▶ Provided data:
------------------------------------------------

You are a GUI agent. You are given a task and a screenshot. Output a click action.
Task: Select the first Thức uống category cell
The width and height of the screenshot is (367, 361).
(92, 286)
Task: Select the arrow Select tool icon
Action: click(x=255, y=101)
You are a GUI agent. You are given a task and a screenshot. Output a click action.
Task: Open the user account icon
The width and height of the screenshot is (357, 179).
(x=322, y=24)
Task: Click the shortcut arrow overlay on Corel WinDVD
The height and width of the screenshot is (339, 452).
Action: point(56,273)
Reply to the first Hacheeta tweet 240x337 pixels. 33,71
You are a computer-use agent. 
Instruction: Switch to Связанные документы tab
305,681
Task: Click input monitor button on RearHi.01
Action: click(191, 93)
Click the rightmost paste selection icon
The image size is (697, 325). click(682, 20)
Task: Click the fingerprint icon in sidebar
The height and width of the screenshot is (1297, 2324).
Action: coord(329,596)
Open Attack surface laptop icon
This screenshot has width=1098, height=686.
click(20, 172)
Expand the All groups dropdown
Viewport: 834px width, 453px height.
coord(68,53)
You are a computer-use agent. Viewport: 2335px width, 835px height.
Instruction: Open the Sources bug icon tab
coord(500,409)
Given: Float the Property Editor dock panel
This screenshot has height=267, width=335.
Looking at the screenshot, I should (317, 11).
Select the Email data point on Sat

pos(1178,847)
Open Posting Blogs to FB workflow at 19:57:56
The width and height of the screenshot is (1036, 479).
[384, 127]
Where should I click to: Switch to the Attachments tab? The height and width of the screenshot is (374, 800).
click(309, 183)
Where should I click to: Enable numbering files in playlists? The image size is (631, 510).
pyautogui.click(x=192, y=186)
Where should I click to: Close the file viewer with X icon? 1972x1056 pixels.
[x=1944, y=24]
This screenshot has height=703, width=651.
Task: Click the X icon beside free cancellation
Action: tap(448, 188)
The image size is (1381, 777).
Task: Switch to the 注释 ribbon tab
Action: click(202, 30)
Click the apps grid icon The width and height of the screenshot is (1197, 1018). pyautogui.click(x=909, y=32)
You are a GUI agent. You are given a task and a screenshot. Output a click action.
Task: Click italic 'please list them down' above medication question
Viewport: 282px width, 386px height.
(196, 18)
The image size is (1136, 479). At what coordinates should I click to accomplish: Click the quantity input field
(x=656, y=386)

------------------------------------------------

▶ Task instructions: Quote the part of the material that begins with the line containing "The image size is (1136, 479)." and continues through the end of the material.

▶ Exercise response:
The image size is (1136, 479). At what coordinates should I click to accomplish: Click the quantity input field
(x=656, y=386)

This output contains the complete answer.